スポーツ観戦の醍醐味といえば、なんといっても選手に声援を送ることだ。その醍醐味がコロナ禍で完全にシャットアウトされてしまった。この2年間でファンになった人にとって、プロレス観戦とは「黙って見守り、素晴らしい技には拍手を贈る」というのが当たり前のジャンルなのかもしれないが、以前の楽しみ方を知っている人間にとっては、なんとももどかしい日々がずっと続いてきた。
もちろん無制限でなにをやってもいい、というわけではなく、あくまでもしっかりとマスクを着用の上、客席も通常の50%に間引く、という条件つきでの実験的な開催となったが、紙テープが投げやすいアリーナ席は早々に完売。いかに観客がこの日を待ち望んでいたのかがわかる。
その喜びを真っ先に体感したのがアップアップガールズ(プロレス)のメンバーだった。東京女子プロレスといえば、SKE48の現役メンバー・荒井優希が注目されがちだが、じつはアイドルとプロレスラーを両立している存在はかねてからいるのだ。両方やることを前提としたオーディションに応募してきた彼女たちは、試合前の歌のコーナー(昭和から続いている女子プロレス界の伝統でもある)でアイドルとしてリング上で楽曲を披露し、そのあとプロレスラーとして試合をしている。
この日もいつものように歌を披露したのだが、ずっと聴くことができなかった客席からの歓声とコールに包まれて、メンバーは泣いた。
「最初はちゃんと『ありがとうございました!』とお礼を言って、2曲目を歌うつもりでいたんですけど、実際にみなさんの声援を聞いてしまったら……やっぱり泣いちゃいましたね。本当に久しぶりのことだったので」
そう語るメンバーの渡辺未詩は、この日、プロレスラーとしても大事な試合が待ち構えていた。当初は初来日の外国人選手を迎え撃つ予定だったが、来日が遅れてしまったため、急きょ、対戦相手がフリーの水波綾に変更となった。

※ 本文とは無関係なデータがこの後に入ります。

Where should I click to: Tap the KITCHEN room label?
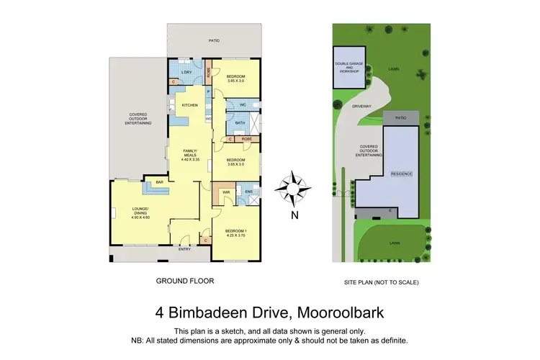point(189,106)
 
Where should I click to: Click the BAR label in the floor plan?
point(153,183)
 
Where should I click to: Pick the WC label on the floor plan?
point(243,105)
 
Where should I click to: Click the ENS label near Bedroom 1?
point(248,192)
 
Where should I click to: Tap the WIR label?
point(226,192)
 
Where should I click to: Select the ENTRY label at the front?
point(185,249)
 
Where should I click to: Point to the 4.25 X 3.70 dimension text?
point(235,235)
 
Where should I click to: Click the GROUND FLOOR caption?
point(185,281)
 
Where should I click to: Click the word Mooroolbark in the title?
point(343,313)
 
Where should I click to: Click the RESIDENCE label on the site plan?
point(400,174)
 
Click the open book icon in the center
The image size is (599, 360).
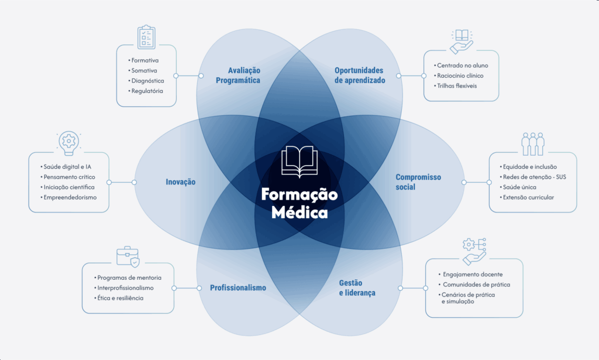point(299,162)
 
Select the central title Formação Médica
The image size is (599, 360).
point(300,203)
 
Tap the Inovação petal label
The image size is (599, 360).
point(181,182)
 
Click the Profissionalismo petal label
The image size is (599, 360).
point(238,288)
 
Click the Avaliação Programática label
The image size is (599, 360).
point(238,76)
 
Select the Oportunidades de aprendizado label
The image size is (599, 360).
point(360,76)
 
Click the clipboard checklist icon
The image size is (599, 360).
point(146,37)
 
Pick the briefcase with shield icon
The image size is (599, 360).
point(128,256)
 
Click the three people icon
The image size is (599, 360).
point(533,144)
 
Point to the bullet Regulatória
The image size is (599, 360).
point(146,91)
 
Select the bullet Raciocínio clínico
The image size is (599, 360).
point(459,76)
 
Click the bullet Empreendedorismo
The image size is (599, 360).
point(69,198)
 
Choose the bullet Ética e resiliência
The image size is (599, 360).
point(119,298)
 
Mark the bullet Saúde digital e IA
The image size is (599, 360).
point(66,167)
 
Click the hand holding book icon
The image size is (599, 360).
point(462,42)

パワーが売りの渡辺未詩だが、水波はそれ以上にパワフル。しかもアメリカの人気団体・AEWでも活躍してきた。そういう意味ではこのカード変更はチャンスにして試練。得意のジャイアントスイングで水波の分厚いからだをブン回すと予告していたものの、回すどころか持ちあげることも難しい。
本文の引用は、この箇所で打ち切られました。